Abstract

Objective This study established a normative range of resonance frequency (RF) values as estimated using Wideband Tympanometry (WBT) and determined the ability of WBT-estimated RF to predict the presence of middle ear dysfunction in school-aged children. Design Cross-sectional data were collected using a hearing screening test battery consisting of WBT, Pure Tone Screening (PTS), 226- kHz tympanometry, and ipsilateral Acoustic Stapedial Reflexes (ASR). Study sample About 1590 children aged 4–13 years. Results RF significantly decreased from 4 to 13 years of age (4–6 years, 928.95 kHz; 7–9 years, 872.80 kHz; 10–13 years, 863.68 kHz).
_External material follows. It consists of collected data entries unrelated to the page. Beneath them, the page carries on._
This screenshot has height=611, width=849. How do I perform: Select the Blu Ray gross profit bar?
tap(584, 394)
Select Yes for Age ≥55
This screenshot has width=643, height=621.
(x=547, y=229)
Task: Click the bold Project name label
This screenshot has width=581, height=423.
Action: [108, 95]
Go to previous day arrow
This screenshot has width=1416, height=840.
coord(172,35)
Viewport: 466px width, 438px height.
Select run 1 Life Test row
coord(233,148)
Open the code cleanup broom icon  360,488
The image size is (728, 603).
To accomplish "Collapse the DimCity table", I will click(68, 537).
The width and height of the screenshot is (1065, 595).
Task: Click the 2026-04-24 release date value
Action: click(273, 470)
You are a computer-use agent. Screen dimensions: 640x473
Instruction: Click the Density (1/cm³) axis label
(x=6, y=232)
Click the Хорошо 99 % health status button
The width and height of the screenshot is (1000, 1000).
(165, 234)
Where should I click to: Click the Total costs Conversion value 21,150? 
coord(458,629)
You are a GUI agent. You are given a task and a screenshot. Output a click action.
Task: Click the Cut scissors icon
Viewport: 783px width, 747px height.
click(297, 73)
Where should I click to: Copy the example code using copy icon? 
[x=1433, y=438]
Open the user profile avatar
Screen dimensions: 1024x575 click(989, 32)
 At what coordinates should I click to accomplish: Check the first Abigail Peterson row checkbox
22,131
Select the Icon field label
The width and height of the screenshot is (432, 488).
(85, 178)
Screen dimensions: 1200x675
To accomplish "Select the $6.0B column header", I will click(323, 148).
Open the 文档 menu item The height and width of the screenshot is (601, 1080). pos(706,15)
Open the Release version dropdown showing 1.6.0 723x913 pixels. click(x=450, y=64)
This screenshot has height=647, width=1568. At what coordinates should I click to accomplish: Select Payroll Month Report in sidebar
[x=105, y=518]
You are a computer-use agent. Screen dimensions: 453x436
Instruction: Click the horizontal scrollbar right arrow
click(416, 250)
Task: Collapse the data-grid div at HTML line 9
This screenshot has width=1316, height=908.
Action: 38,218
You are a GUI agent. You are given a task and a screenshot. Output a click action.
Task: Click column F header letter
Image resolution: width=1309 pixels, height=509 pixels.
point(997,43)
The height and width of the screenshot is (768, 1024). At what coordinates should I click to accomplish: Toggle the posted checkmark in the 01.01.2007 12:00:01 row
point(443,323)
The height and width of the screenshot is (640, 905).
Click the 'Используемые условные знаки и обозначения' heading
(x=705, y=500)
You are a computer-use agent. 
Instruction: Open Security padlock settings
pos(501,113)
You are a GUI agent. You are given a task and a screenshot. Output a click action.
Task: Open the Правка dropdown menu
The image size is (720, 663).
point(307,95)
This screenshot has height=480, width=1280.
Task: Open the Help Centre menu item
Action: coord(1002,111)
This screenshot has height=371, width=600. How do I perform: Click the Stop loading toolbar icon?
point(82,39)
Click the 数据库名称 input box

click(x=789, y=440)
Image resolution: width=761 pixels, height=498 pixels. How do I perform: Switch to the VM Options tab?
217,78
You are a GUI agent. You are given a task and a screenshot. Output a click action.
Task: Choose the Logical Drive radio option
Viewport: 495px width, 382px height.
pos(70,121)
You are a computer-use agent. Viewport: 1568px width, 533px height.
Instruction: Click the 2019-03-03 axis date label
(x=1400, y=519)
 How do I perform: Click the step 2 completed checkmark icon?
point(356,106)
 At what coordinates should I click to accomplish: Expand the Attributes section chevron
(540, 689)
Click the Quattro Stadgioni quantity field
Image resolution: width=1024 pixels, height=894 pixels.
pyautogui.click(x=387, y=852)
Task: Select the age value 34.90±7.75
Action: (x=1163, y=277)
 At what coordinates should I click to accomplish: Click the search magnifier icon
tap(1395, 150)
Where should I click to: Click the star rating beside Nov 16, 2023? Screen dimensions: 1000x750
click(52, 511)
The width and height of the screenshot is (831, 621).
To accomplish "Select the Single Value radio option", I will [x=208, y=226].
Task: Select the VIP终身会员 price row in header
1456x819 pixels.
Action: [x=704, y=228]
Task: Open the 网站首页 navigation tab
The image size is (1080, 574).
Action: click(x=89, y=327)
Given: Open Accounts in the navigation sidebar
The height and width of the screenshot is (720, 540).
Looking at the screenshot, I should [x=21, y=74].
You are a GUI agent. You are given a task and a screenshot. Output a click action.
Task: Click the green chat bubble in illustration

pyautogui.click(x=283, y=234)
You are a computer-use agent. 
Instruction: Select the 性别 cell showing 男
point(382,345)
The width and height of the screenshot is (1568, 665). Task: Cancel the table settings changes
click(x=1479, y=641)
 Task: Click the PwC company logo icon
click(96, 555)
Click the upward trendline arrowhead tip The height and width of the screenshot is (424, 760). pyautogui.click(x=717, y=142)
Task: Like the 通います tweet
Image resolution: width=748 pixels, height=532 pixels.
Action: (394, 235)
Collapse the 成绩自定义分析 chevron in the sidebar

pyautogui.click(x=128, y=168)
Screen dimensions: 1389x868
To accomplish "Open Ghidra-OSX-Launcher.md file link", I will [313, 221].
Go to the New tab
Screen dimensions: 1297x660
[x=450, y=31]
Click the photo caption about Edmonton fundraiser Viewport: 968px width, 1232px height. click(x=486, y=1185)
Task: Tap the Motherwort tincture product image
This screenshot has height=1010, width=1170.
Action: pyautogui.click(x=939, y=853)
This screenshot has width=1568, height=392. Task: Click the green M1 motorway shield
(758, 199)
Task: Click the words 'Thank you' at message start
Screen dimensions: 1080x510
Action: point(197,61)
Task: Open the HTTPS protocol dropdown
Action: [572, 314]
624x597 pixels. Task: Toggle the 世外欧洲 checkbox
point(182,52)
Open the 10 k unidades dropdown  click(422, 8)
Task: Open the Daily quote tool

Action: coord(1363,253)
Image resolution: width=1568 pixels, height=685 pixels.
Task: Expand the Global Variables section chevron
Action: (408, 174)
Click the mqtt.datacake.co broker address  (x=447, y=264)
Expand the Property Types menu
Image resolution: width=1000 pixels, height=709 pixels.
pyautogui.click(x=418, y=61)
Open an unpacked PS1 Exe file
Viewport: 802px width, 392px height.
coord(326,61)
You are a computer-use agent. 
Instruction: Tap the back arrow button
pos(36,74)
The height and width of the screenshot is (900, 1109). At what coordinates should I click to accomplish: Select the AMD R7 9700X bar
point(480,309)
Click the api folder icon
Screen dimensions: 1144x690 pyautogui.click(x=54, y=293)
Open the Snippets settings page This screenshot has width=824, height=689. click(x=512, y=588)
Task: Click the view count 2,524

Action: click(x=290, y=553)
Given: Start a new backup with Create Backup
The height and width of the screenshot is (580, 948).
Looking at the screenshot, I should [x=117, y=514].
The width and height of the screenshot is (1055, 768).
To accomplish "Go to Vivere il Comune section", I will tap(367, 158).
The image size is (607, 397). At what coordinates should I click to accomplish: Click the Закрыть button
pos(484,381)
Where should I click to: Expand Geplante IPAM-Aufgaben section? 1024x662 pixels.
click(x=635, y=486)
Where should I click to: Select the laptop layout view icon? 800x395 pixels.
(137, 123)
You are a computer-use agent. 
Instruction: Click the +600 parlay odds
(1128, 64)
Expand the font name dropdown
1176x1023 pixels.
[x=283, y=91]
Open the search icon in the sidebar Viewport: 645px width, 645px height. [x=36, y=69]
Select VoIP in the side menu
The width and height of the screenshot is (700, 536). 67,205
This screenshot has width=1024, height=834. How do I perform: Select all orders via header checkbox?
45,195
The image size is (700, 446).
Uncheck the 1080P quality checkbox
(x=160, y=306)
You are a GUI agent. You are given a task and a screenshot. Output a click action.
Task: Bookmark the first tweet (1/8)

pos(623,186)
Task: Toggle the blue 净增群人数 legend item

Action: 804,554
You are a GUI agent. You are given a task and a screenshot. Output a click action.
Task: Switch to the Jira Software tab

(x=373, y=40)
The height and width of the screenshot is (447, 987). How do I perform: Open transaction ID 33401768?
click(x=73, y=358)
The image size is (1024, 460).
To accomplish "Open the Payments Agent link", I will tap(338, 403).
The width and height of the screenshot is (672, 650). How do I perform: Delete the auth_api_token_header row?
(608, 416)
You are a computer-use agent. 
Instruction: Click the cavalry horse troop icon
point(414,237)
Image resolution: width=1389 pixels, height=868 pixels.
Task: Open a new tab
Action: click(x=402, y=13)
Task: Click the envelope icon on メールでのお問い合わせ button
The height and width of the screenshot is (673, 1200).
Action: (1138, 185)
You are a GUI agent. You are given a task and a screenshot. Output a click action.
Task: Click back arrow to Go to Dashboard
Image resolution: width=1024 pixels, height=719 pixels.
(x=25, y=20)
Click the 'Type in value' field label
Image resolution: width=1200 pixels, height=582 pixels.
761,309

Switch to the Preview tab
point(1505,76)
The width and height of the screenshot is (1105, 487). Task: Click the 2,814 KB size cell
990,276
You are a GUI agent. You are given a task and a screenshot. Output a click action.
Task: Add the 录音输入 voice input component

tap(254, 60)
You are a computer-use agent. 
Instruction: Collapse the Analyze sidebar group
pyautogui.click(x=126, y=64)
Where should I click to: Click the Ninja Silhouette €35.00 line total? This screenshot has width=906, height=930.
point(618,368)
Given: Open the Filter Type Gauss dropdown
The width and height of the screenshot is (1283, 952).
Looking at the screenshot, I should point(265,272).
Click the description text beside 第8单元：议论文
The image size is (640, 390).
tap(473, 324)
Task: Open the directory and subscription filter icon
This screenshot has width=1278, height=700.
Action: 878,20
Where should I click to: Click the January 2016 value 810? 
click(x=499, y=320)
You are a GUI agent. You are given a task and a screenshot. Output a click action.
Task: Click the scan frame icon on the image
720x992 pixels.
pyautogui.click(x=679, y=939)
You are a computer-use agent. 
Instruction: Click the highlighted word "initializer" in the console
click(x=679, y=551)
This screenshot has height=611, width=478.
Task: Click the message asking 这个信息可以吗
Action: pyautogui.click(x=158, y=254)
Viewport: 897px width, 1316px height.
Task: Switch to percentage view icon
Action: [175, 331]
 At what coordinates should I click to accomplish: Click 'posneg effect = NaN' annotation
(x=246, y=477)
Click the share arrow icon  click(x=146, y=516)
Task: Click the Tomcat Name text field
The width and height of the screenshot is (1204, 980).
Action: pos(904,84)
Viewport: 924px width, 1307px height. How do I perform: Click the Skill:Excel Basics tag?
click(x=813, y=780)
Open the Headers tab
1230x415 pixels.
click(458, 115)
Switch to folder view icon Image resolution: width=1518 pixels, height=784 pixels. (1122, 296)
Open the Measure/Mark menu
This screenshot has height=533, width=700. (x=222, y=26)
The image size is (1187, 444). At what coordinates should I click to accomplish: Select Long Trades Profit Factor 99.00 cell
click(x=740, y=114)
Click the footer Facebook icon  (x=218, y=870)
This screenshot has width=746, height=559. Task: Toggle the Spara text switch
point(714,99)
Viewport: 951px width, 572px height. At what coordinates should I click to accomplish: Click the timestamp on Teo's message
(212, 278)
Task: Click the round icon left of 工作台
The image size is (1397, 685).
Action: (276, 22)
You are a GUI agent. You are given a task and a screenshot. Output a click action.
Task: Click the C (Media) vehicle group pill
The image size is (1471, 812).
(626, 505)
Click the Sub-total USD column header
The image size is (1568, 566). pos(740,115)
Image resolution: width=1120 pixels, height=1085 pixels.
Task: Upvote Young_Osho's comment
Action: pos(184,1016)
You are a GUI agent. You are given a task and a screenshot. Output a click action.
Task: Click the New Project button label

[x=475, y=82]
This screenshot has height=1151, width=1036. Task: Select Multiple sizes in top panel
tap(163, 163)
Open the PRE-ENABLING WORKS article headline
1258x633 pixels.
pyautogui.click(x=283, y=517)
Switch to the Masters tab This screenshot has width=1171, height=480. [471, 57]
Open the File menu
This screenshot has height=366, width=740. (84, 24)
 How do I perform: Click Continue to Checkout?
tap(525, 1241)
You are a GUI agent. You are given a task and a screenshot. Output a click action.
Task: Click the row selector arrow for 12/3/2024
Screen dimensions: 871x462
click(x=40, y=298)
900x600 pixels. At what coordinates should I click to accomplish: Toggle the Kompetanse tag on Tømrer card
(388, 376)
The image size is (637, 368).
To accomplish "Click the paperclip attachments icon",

RF had area under the receiver operating characteristic curve (AROC) values between 0.589 and 0.626 to predict ears that failed PTS or 226- kHz tympanometry. RF below 627 kHz accurately predicted the presence of a Type B tympanogram (AROC 0.945). RF had high test-retest reliability with Intra-Class Coefficient value of 0.817 and good agreement according to Bland-Altman plot analysis. Conclusions WBT-estimated RF had fair diagnostic accuracy for predicting PTS and tympanometry results, but had excellent accuracy for predicting the presence of middle ear dysfunction, indicated by a Type B tympanogram. WBT-estimated RF does not require age-, gender-, ear- or ethnicity-specific normative data for clinical use with children.